In support of the Global Climate Strike – a week of action to demand climate justice, from September 20 to 27 – Pedestrian Group is doubling down on content that educates and empowers you to do your bit for our planet. Click here to learn more about the global movement fighting for our future.

I often think about the time my friend, let’s call him Ben, went on a rubbish-picking first date. Ben had come up to Sydney for the weekend so, naturally, I curated his Bumble profile. He’d given me his blessing, but he had no option really.

Match one was a keeper and, just like that, he was off on his first Bumble date. I felt like a #proudmama, Kris Jenner style.

“She picked me up in her car from Waverton station and took me to the Coal Loader,” Ben remembers, speaking of the converted coal loading platform which is now a centre for sustainability with some leafy areas and nice walks.

“Everything was going very sustainably. We fed some chickens, walked outside and visited the Coal Loader. We were looking over the water at this lookout point and noticed some rubbish down on the rocks.”

At that moment, they both looked at each other and almost simultaneously asked if they should collect the rubbish. “Seconds later, we were down on the rocks putting beer bottles and a pair of briefs in a plastic bag. (I actually think the bag was also litter which was convenient). Deciding who should pick up the briefs was also some playful fun.”

“It was a very fun date!” says Ben, who reckons a mutual love for sustainability brought them closer together.

“Looking over our messages, sustainability was the focal area of our conversations, jokes and pick-up lines (yes, we tried environmental pick-up lines on each other, very hit and miss – mostly miss).”

I obviously forced one of these pick-up lines out of him: “The connection I’m feeling between us is stronger than the link between climate change and extreme weather.” Love is in the (rapidly-polluted) air.

The duo actually ended up going on quite a few subsequent dates and, although it didn’t work out, this experience definitely set a precedent for Ben in terms of eco-dating.

Since finishing school, he’s always been conscious about waste and pollution and finds it attractive when a prospective partner is environmentally-conscious as well. In this regard – eco-dating is a no brainer.

“I’m passionate about sustainability and I think it’s impossible to be ignorant about environmental issues in today’s climate. So for me a partner that is aware of sustainability issues and acts in ways that’s aligned to their understanding is very important.”

Now, I must admit, when he told me that he went on a rubbish-picking first date, I laughed. When I imagined it in greater depth, I laughed some more. But then I realised how dumb I was being and simultaneously began to realise how cute the idea of a sustainability date actually is.

I mean, picking up rubbish was a prime way for Ben to make dating an eco-conscious activity. Two birds, one stone, really – getting to know someone while doing something good for the environment.

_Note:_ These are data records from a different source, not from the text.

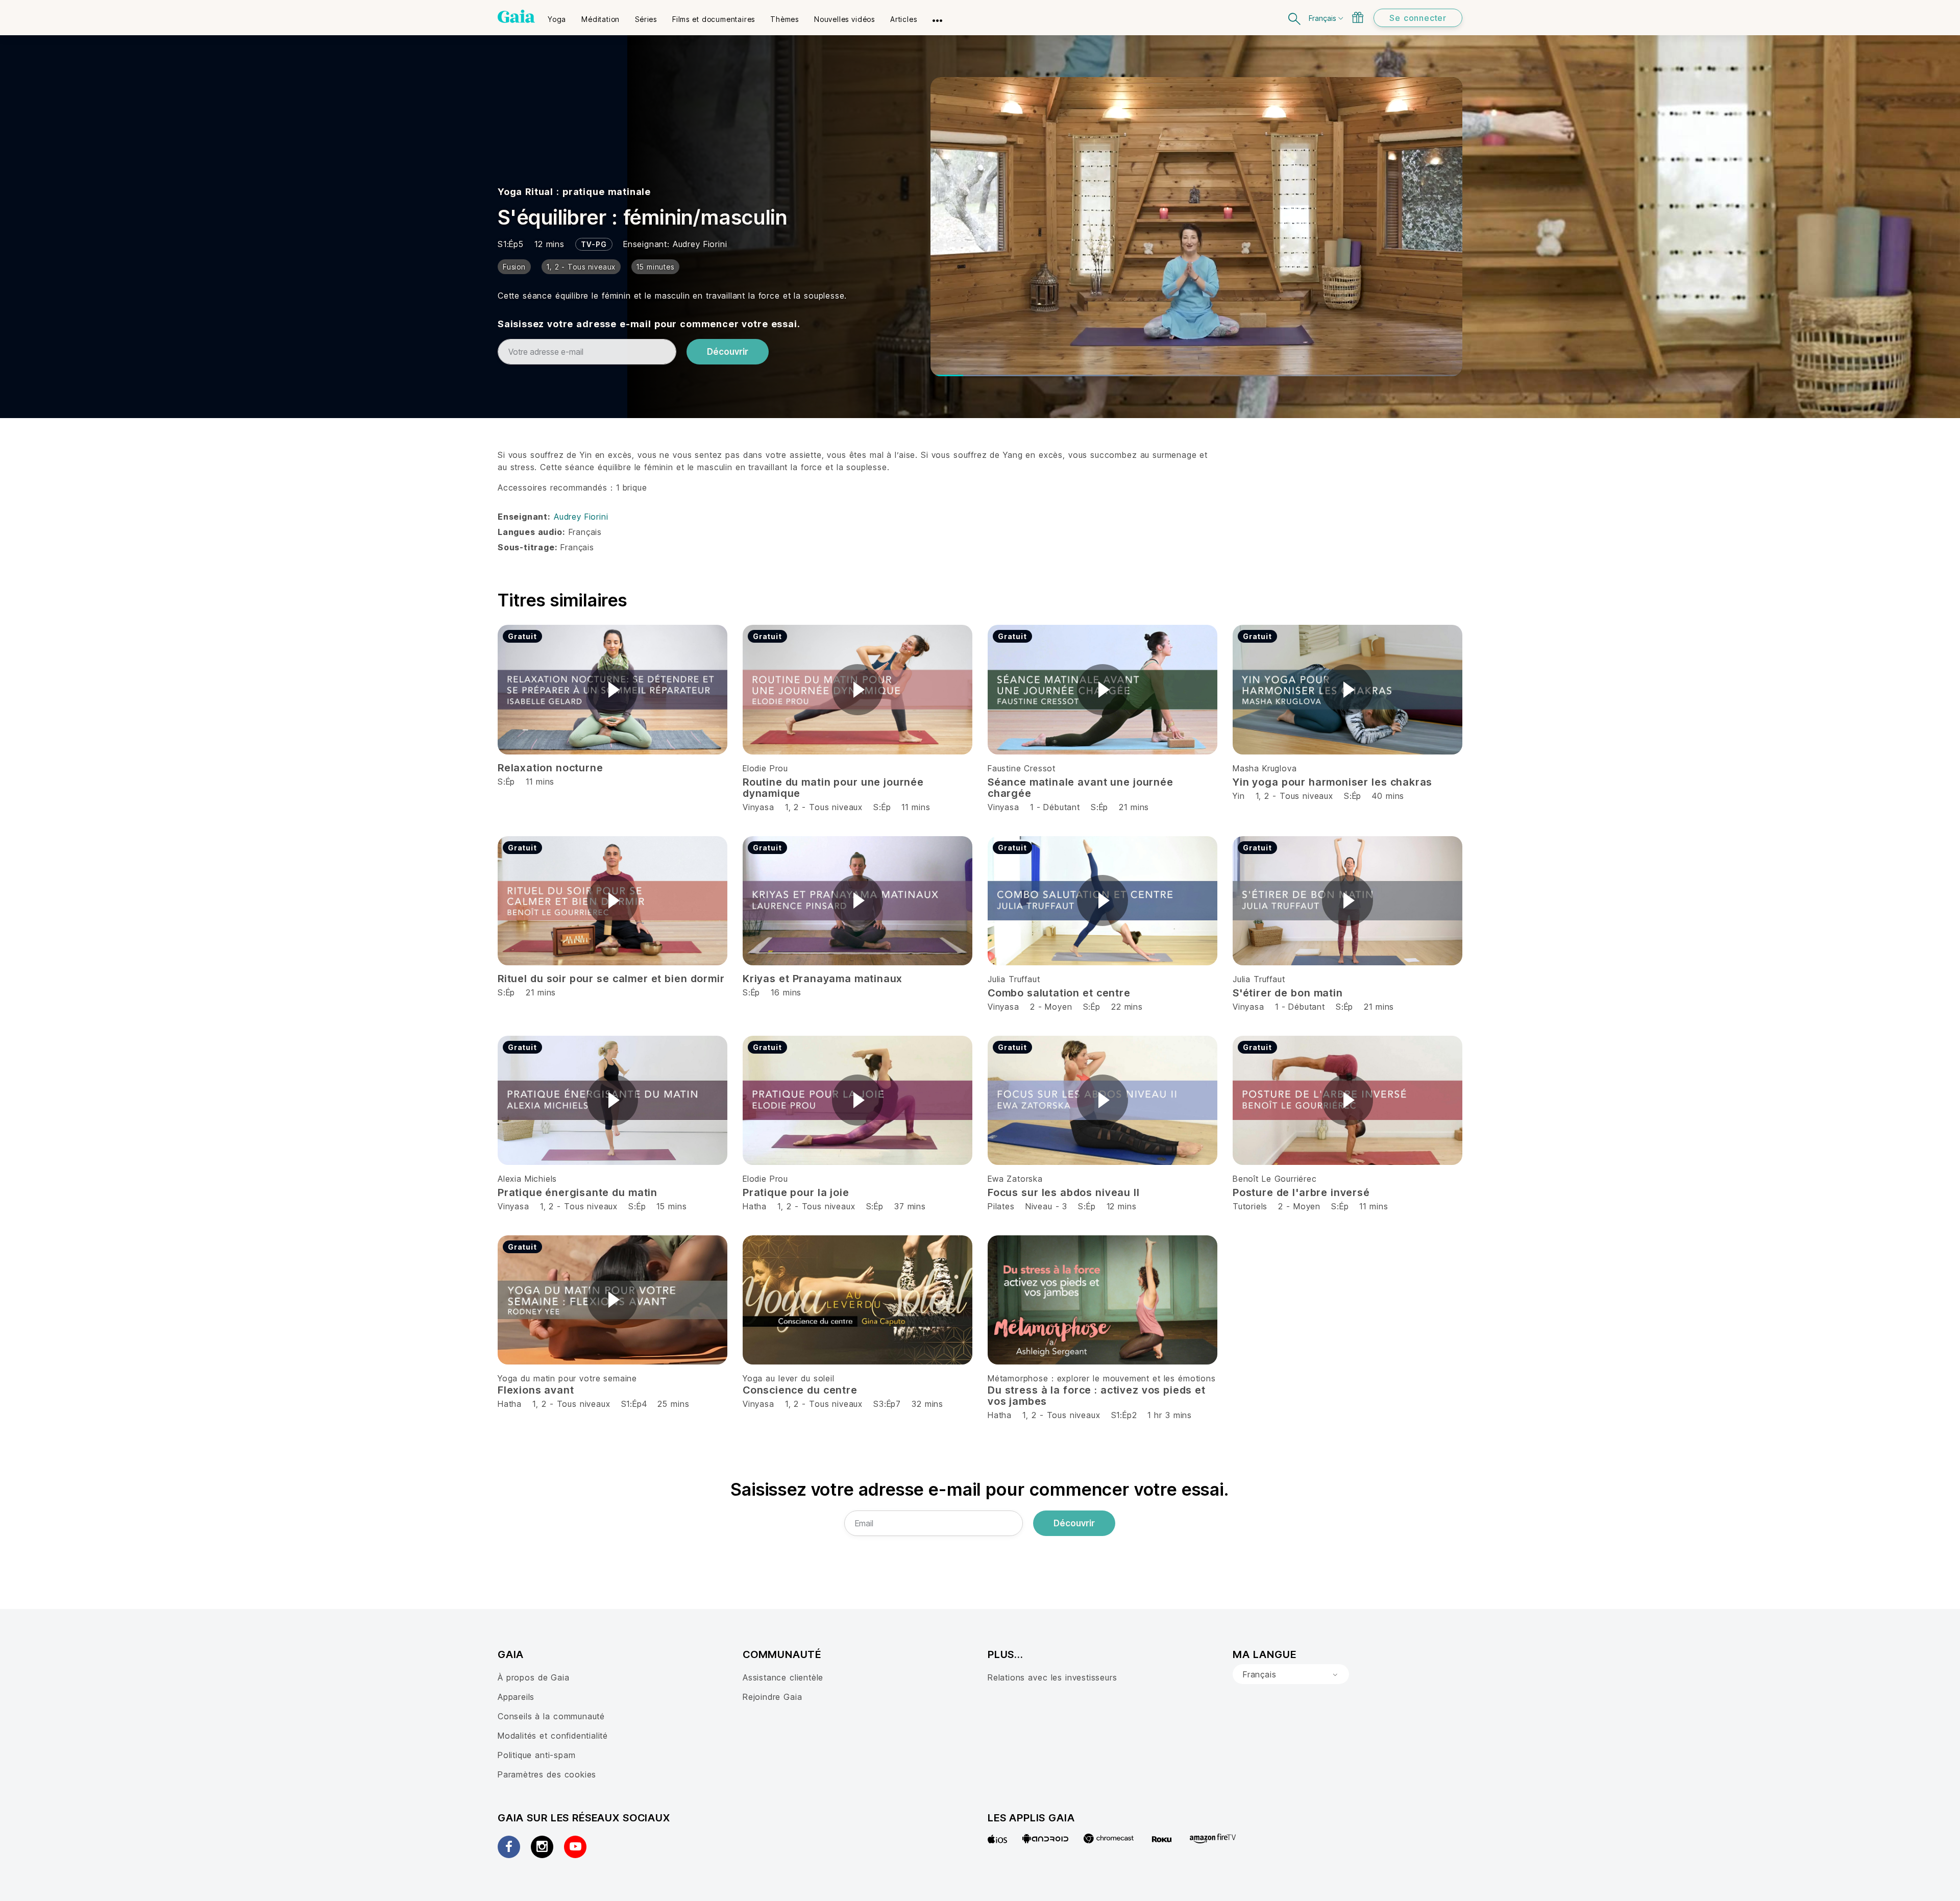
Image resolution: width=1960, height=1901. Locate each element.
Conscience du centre (800, 1390)
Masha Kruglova (1264, 768)
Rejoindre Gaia (772, 1697)
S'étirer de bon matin (1288, 993)
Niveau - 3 (1046, 1206)
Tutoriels (1250, 1206)
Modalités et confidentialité (553, 1736)
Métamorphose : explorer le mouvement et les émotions (1102, 1378)
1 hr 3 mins (1169, 1415)
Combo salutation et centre (1059, 993)
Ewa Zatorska (1015, 1179)
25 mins (673, 1404)
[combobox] (1291, 1674)
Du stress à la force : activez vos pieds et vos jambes (1097, 1395)
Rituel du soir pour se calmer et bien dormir (611, 978)
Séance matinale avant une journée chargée (1080, 787)
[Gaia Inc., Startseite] (516, 16)
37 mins (910, 1206)
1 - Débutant (1056, 807)
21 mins (1134, 807)
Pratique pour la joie (796, 1192)
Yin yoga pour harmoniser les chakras (1332, 782)
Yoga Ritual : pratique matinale (574, 191)
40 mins (1388, 796)
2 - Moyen (1052, 1007)
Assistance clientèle (783, 1677)
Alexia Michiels (527, 1179)
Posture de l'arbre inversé (1301, 1192)
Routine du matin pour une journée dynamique (833, 787)
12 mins (1122, 1206)
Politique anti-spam (536, 1755)
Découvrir (727, 352)
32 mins (927, 1404)
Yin (1238, 796)
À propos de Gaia (534, 1677)
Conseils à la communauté (551, 1716)
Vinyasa (758, 807)
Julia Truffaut (1014, 979)
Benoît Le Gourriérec (1275, 1179)
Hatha (755, 1206)
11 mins (915, 807)
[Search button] (1295, 18)
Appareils (516, 1697)
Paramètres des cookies (547, 1774)
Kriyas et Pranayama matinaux (822, 978)
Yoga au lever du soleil (789, 1378)
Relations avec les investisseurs (1052, 1677)
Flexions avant (536, 1390)
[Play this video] (612, 689)
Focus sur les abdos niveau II (1064, 1192)
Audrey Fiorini (700, 244)
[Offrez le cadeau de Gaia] (1357, 17)
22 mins (1127, 1007)
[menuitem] (557, 16)
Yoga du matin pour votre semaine (567, 1378)
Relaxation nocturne (550, 768)
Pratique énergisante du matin (577, 1192)
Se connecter (1418, 18)
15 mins (671, 1206)
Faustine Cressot (1022, 768)
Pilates (1001, 1206)
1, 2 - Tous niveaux (824, 807)
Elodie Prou (765, 768)
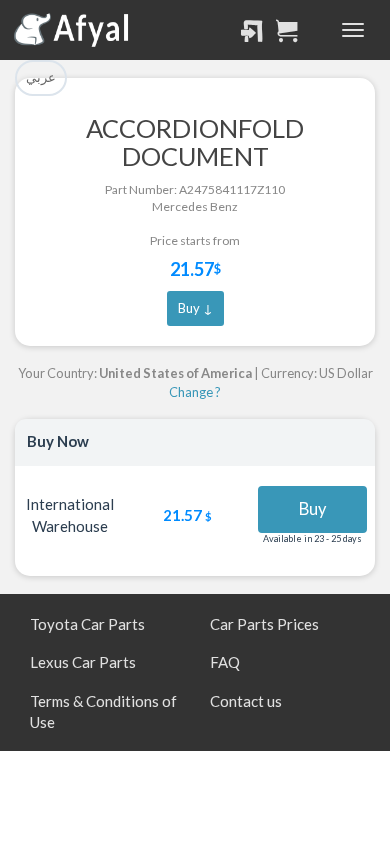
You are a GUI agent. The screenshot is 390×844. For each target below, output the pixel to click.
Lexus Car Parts (83, 662)
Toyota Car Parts (87, 624)
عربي (41, 77)
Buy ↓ (195, 308)
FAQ (225, 662)
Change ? (195, 392)
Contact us (246, 701)
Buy (312, 509)
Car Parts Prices (264, 624)
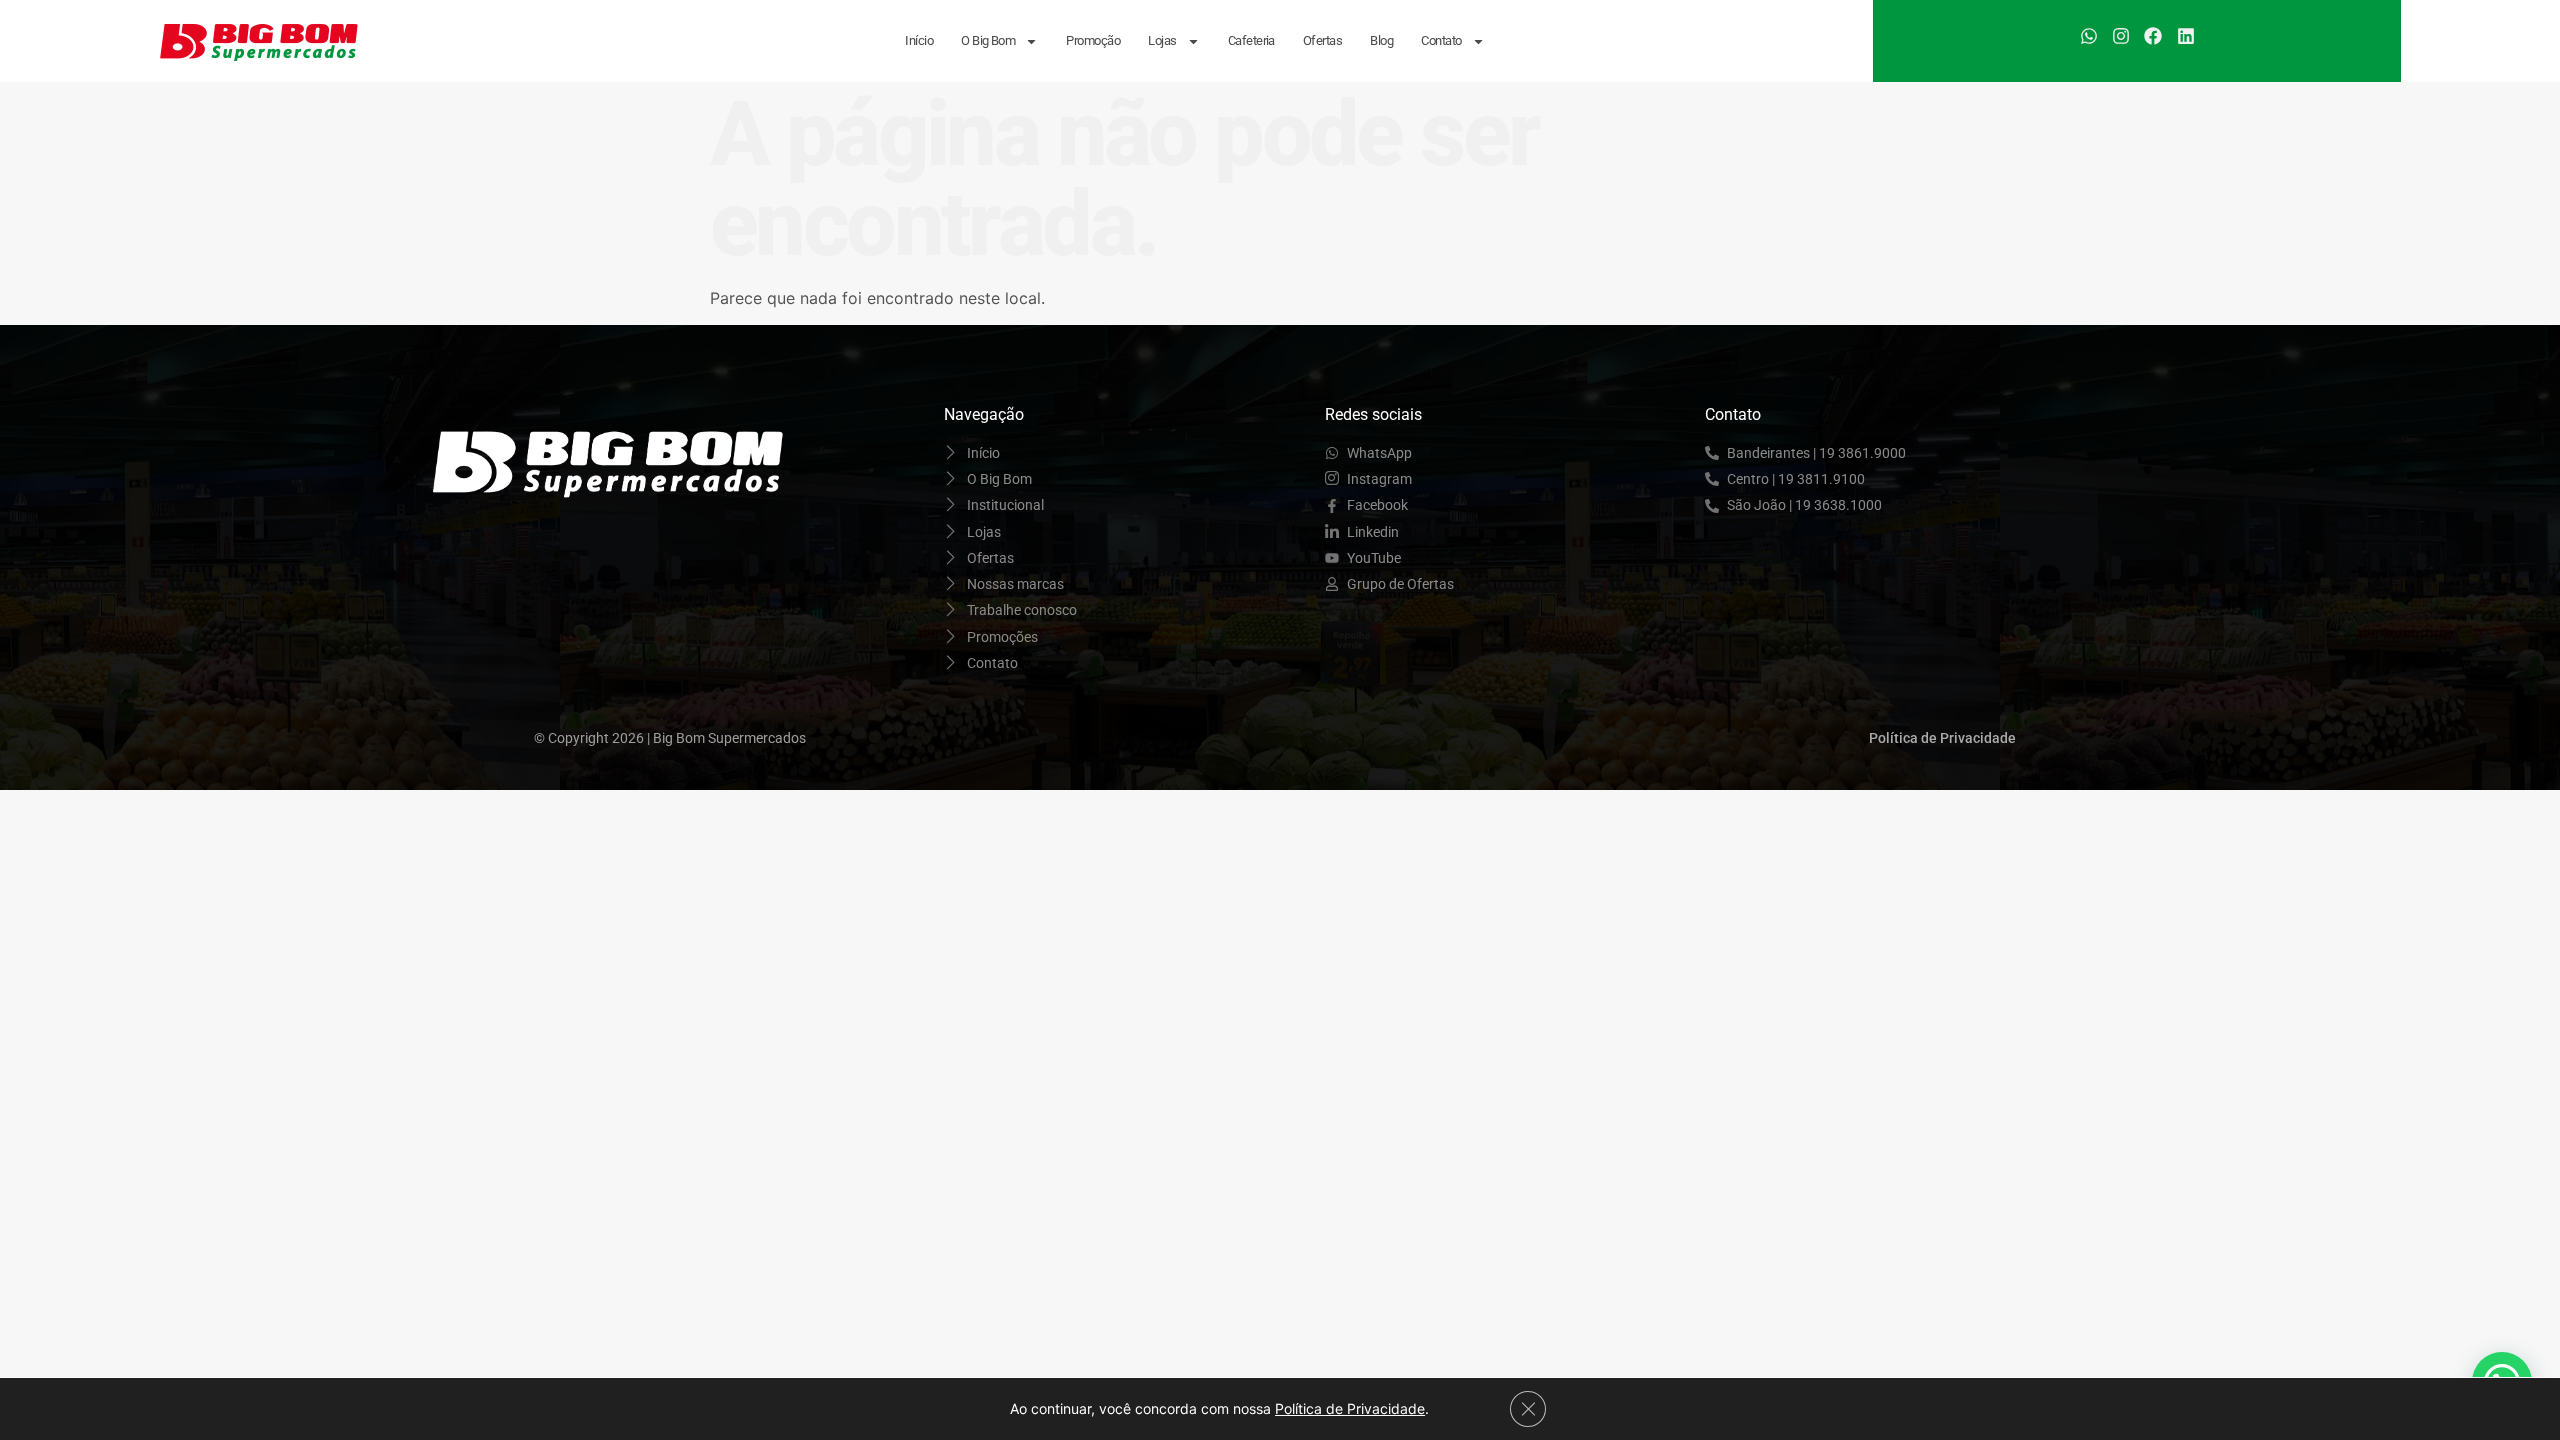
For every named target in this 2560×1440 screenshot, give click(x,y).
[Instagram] (2121, 36)
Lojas (1162, 40)
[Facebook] (2153, 36)
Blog (1381, 40)
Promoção (1093, 40)
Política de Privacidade (1350, 1408)
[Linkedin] (2186, 36)
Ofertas (1322, 40)
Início (919, 40)
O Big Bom (988, 40)
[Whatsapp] (2088, 36)
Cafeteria (1251, 40)
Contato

There’s no harm in suggesting an eco-date because, when you think about, it shouldn’t matter what activity you do if the person’s worthy of your time and you naturally click to begin with. (Side note: if you rely on a bar and booze to date a certain person, they’re probably not the one.)

An eco-date might also help to weed out the good potential suitors from the baddies… because obviously we want a partner who isn’t a dick to the environment, right?

It’s important to do you part, no matter how minuscule it may seem. Every piece of rubbish picked up works towards a waste-free environment. Enviro-dates are definitely on the rise, so next time you’re struggling to think about date options, why not suggest making our public spaces cleaner places? 

Making our land cleaner is a horny concept, after all.